Exercise prompt
The required output is the line containing "Instruction: Select the A value field" through the final line of the material below, printed exactly, with no other lines.

Data provided
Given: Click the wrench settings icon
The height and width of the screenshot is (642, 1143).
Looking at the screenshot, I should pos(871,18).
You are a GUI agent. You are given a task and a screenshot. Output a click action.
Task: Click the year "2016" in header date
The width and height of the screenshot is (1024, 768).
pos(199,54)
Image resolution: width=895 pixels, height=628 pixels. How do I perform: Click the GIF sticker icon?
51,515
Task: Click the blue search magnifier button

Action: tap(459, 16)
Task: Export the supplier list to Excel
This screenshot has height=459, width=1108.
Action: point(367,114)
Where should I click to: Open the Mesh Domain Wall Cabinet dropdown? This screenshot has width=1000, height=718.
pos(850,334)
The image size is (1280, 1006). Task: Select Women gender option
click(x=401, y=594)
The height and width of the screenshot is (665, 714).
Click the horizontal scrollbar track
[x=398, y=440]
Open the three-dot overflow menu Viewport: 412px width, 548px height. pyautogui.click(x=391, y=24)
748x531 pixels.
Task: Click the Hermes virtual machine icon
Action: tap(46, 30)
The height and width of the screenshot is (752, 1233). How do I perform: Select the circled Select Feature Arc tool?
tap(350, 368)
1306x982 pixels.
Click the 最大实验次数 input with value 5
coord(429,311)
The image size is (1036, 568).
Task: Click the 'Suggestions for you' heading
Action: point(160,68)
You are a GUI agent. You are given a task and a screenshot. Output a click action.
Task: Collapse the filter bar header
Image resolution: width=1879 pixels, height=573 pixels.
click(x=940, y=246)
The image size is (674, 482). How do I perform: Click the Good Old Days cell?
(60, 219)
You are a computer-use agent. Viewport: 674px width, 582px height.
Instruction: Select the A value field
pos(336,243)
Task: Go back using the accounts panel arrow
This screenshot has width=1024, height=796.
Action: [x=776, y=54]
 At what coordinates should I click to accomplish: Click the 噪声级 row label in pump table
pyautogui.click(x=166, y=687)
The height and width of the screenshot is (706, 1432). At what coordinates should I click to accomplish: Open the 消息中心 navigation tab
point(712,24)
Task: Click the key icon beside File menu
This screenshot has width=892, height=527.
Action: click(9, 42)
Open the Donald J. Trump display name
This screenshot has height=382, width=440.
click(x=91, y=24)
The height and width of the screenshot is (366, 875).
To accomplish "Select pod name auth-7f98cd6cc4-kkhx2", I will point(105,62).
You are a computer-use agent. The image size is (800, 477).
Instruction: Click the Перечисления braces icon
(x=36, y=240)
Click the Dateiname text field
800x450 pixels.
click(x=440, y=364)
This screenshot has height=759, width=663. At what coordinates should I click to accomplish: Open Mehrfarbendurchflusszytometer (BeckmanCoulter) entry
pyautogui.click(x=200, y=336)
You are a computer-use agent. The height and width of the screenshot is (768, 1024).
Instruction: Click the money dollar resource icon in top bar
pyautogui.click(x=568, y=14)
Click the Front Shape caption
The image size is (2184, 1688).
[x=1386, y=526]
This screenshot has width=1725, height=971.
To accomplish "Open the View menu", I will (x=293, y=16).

Answer space
Instruction: Select the A value field
pos(336,243)
Task: Go back using the accounts panel arrow
This screenshot has width=1024, height=796.
Action: [x=776, y=54]
 At what coordinates should I click to accomplish: Click the 噪声级 row label in pump table
pyautogui.click(x=166, y=687)
The height and width of the screenshot is (706, 1432). At what coordinates should I click to accomplish: Open the 消息中心 navigation tab
point(712,24)
Task: Click the key icon beside File menu
This screenshot has width=892, height=527.
Action: click(9, 42)
Open the Donald J. Trump display name
This screenshot has height=382, width=440.
click(x=91, y=24)
The height and width of the screenshot is (366, 875).
To accomplish "Select pod name auth-7f98cd6cc4-kkhx2", I will point(105,62).
You are a computer-use agent. The image size is (800, 477).
Instruction: Click the Перечисления braces icon
(x=36, y=240)
Click the Dateiname text field
800x450 pixels.
click(x=440, y=364)
This screenshot has height=759, width=663. At what coordinates should I click to accomplish: Open Mehrfarbendurchflusszytometer (BeckmanCoulter) entry
pyautogui.click(x=200, y=336)
You are a computer-use agent. The height and width of the screenshot is (768, 1024).
Instruction: Click the money dollar resource icon in top bar
pyautogui.click(x=568, y=14)
Click the Front Shape caption
The image size is (2184, 1688).
[x=1386, y=526]
This screenshot has width=1725, height=971.
To accomplish "Open the View menu", I will (x=293, y=16).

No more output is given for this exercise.